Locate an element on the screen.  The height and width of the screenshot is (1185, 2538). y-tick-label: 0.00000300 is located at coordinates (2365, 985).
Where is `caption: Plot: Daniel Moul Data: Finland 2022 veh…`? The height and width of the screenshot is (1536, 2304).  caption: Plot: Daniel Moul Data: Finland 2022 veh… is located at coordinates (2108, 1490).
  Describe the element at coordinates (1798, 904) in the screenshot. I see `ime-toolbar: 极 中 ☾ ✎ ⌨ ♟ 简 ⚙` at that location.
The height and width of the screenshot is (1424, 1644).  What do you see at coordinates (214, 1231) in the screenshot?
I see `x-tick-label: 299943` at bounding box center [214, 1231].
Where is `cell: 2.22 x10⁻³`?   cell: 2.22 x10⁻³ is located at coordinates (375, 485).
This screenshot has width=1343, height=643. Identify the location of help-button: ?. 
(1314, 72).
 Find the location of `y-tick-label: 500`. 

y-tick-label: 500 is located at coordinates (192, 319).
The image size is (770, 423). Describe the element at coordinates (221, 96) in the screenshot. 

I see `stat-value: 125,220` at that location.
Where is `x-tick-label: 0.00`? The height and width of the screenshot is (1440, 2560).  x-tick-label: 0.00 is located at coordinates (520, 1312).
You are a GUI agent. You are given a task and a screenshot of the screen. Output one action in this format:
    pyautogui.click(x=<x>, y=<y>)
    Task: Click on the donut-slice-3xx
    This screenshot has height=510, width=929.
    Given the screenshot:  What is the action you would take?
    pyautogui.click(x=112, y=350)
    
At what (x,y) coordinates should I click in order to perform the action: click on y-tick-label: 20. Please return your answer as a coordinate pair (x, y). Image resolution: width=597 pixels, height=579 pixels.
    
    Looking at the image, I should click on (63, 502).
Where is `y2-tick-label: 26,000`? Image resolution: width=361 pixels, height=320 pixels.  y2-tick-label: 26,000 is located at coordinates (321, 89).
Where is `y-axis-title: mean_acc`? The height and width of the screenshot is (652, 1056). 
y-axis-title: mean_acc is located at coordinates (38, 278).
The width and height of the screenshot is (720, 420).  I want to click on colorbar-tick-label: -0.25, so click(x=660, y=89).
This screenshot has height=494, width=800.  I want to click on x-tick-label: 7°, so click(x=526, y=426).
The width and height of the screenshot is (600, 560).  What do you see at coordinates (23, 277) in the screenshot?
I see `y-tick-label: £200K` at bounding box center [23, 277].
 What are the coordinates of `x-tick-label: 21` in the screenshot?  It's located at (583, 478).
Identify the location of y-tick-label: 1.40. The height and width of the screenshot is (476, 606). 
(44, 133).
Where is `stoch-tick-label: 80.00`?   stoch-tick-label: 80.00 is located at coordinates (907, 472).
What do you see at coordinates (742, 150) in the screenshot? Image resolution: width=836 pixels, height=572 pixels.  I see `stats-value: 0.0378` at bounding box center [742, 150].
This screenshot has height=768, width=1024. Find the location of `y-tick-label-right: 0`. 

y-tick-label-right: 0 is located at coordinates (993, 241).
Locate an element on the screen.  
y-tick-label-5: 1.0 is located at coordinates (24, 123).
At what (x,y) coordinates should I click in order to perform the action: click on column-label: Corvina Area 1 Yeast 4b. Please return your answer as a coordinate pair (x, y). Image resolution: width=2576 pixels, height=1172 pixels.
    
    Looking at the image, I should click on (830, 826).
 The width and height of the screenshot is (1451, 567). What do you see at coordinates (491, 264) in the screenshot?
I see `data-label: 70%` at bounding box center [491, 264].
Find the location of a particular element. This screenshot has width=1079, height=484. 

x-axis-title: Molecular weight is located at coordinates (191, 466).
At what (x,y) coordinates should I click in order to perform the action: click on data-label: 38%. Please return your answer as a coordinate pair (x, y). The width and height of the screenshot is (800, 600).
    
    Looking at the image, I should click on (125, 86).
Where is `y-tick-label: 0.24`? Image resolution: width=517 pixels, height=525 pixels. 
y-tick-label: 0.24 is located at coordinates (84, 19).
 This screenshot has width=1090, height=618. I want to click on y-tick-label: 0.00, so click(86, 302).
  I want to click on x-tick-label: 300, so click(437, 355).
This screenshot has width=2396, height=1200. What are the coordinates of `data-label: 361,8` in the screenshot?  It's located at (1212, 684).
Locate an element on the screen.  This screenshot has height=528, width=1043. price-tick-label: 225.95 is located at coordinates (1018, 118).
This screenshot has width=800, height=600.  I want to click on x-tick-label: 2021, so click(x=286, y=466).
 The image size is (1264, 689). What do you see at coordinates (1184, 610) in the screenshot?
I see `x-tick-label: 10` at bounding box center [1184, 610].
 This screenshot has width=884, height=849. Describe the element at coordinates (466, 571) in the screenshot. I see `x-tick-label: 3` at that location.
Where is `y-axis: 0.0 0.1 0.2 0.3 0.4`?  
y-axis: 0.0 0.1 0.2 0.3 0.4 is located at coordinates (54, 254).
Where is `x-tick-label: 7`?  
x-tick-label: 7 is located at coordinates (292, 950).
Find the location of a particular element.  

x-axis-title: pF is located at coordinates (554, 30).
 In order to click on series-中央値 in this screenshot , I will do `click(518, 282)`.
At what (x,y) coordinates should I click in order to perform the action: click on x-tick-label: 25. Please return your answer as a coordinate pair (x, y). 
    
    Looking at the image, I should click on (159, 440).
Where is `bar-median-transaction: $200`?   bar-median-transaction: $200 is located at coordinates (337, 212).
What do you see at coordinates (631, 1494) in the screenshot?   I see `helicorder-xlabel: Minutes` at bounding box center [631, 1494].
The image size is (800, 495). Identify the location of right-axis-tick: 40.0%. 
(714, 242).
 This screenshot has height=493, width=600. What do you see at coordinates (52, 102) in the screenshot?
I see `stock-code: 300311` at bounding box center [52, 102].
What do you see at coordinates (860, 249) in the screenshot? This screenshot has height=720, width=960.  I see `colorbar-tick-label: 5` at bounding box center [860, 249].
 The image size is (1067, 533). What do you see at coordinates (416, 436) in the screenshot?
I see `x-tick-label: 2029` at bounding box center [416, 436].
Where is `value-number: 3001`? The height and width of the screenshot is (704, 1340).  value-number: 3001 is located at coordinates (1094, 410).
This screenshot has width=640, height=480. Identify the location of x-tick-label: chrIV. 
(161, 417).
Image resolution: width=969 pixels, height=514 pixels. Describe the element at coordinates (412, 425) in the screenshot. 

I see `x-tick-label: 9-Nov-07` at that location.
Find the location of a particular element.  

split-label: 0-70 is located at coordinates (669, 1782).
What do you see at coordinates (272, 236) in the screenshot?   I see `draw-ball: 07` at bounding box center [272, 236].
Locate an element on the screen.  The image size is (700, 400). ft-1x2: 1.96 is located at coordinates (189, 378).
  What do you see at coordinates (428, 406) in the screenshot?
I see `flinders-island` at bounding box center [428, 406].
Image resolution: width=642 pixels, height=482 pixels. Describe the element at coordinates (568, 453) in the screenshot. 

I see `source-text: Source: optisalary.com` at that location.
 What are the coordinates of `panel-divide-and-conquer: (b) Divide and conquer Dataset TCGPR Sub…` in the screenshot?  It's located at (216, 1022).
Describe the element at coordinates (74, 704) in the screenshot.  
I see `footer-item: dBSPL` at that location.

JOB ITEM. Reproduce the entire listing above line for line, changing nothing.

EXERCISE RESPONSE.
Locate an element on the screen.  The height and width of the screenshot is (1185, 2538). y-tick-label: 0.00000300 is located at coordinates (2365, 985).
Where is `caption: Plot: Daniel Moul Data: Finland 2022 veh…`? The height and width of the screenshot is (1536, 2304).  caption: Plot: Daniel Moul Data: Finland 2022 veh… is located at coordinates (2108, 1490).
  Describe the element at coordinates (1798, 904) in the screenshot. I see `ime-toolbar: 极 中 ☾ ✎ ⌨ ♟ 简 ⚙` at that location.
The height and width of the screenshot is (1424, 1644).  What do you see at coordinates (214, 1231) in the screenshot?
I see `x-tick-label: 299943` at bounding box center [214, 1231].
Where is `cell: 2.22 x10⁻³`?   cell: 2.22 x10⁻³ is located at coordinates (375, 485).
This screenshot has width=1343, height=643. Identify the location of help-button: ?. 
(1314, 72).
 Find the location of `y-tick-label: 500`. 

y-tick-label: 500 is located at coordinates (192, 319).
The image size is (770, 423). Describe the element at coordinates (221, 96) in the screenshot. 

I see `stat-value: 125,220` at that location.
Where is `x-tick-label: 0.00`? The height and width of the screenshot is (1440, 2560).  x-tick-label: 0.00 is located at coordinates (520, 1312).
You are a GUI agent. You are given a task and a screenshot of the screen. Output one action in this format:
    pyautogui.click(x=<x>, y=<y>)
    Task: Click on the donut-slice-3xx
    This screenshot has height=510, width=929.
    Given the screenshot:  What is the action you would take?
    pyautogui.click(x=112, y=350)
    
At what (x,y) coordinates should I click in order to perform the action: click on y-tick-label: 20. Please return your answer as a coordinate pair (x, y). Image resolution: width=597 pixels, height=579 pixels.
    
    Looking at the image, I should click on (63, 502).
Where is `y2-tick-label: 26,000`? Image resolution: width=361 pixels, height=320 pixels.  y2-tick-label: 26,000 is located at coordinates (321, 89).
Where is `y-axis-title: mean_acc`? The height and width of the screenshot is (652, 1056). 
y-axis-title: mean_acc is located at coordinates (38, 278).
The width and height of the screenshot is (720, 420).  I want to click on colorbar-tick-label: -0.25, so click(x=660, y=89).
This screenshot has height=494, width=800.  I want to click on x-tick-label: 7°, so click(x=526, y=426).
The width and height of the screenshot is (600, 560).  What do you see at coordinates (23, 277) in the screenshot?
I see `y-tick-label: £200K` at bounding box center [23, 277].
 What are the coordinates of `x-tick-label: 21` in the screenshot?  It's located at (583, 478).
Identify the location of y-tick-label: 1.40. The height and width of the screenshot is (476, 606). 
(44, 133).
Where is `stoch-tick-label: 80.00`?   stoch-tick-label: 80.00 is located at coordinates (907, 472).
What do you see at coordinates (742, 150) in the screenshot? Image resolution: width=836 pixels, height=572 pixels.  I see `stats-value: 0.0378` at bounding box center [742, 150].
This screenshot has height=768, width=1024. Find the location of `y-tick-label-right: 0`. 

y-tick-label-right: 0 is located at coordinates (993, 241).
Locate an element on the screen.  
y-tick-label-5: 1.0 is located at coordinates (24, 123).
At what (x,y) coordinates should I click in order to perform the action: click on column-label: Corvina Area 1 Yeast 4b. Please return your answer as a coordinate pair (x, y). Image resolution: width=2576 pixels, height=1172 pixels.
    
    Looking at the image, I should click on (830, 826).
 The width and height of the screenshot is (1451, 567). What do you see at coordinates (491, 264) in the screenshot?
I see `data-label: 70%` at bounding box center [491, 264].
Find the location of a particular element. This screenshot has width=1079, height=484. 

x-axis-title: Molecular weight is located at coordinates (191, 466).
At what (x,y) coordinates should I click in order to perform the action: click on data-label: 38%. Please return your answer as a coordinate pair (x, y). The width and height of the screenshot is (800, 600).
    
    Looking at the image, I should click on (125, 86).
Where is `y-tick-label: 0.24`? Image resolution: width=517 pixels, height=525 pixels. 
y-tick-label: 0.24 is located at coordinates (84, 19).
 This screenshot has width=1090, height=618. I want to click on y-tick-label: 0.00, so click(86, 302).
  I want to click on x-tick-label: 300, so click(437, 355).
This screenshot has width=2396, height=1200. What are the coordinates of `data-label: 361,8` in the screenshot?  It's located at (1212, 684).
Locate an element on the screen.  This screenshot has height=528, width=1043. price-tick-label: 225.95 is located at coordinates (1018, 118).
This screenshot has width=800, height=600.  I want to click on x-tick-label: 2021, so click(x=286, y=466).
 The image size is (1264, 689). What do you see at coordinates (1184, 610) in the screenshot?
I see `x-tick-label: 10` at bounding box center [1184, 610].
 This screenshot has width=884, height=849. Describe the element at coordinates (466, 571) in the screenshot. I see `x-tick-label: 3` at that location.
Where is `y-axis: 0.0 0.1 0.2 0.3 0.4`?  
y-axis: 0.0 0.1 0.2 0.3 0.4 is located at coordinates (54, 254).
Where is `x-tick-label: 7`?  
x-tick-label: 7 is located at coordinates (292, 950).
Find the location of a particular element.  

x-axis-title: pF is located at coordinates (554, 30).
 In order to click on series-中央値 in this screenshot , I will do `click(518, 282)`.
At what (x,y) coordinates should I click in order to perform the action: click on x-tick-label: 25. Please return your answer as a coordinate pair (x, y). 
    
    Looking at the image, I should click on (159, 440).
Where is `bar-median-transaction: $200`?   bar-median-transaction: $200 is located at coordinates (337, 212).
What do you see at coordinates (631, 1494) in the screenshot?   I see `helicorder-xlabel: Minutes` at bounding box center [631, 1494].
The image size is (800, 495). Identify the location of right-axis-tick: 40.0%. 
(714, 242).
 This screenshot has height=493, width=600. What do you see at coordinates (52, 102) in the screenshot?
I see `stock-code: 300311` at bounding box center [52, 102].
What do you see at coordinates (860, 249) in the screenshot? This screenshot has height=720, width=960.  I see `colorbar-tick-label: 5` at bounding box center [860, 249].
 The image size is (1067, 533). What do you see at coordinates (416, 436) in the screenshot?
I see `x-tick-label: 2029` at bounding box center [416, 436].
Where is `value-number: 3001`? The height and width of the screenshot is (704, 1340).  value-number: 3001 is located at coordinates (1094, 410).
This screenshot has width=640, height=480. Identify the location of x-tick-label: chrIV. 
(161, 417).
Image resolution: width=969 pixels, height=514 pixels. Describe the element at coordinates (412, 425) in the screenshot. 

I see `x-tick-label: 9-Nov-07` at that location.
Find the location of a particular element.  

split-label: 0-70 is located at coordinates (669, 1782).
What do you see at coordinates (272, 236) in the screenshot?   I see `draw-ball: 07` at bounding box center [272, 236].
Locate an element on the screen.  The image size is (700, 400). ft-1x2: 1.96 is located at coordinates (189, 378).
  What do you see at coordinates (428, 406) in the screenshot?
I see `flinders-island` at bounding box center [428, 406].
Image resolution: width=642 pixels, height=482 pixels. Describe the element at coordinates (568, 453) in the screenshot. 

I see `source-text: Source: optisalary.com` at that location.
 What are the coordinates of `panel-divide-and-conquer: (b) Divide and conquer Dataset TCGPR Sub…` in the screenshot?  It's located at (216, 1022).
Describe the element at coordinates (74, 704) in the screenshot.  
I see `footer-item: dBSPL` at that location.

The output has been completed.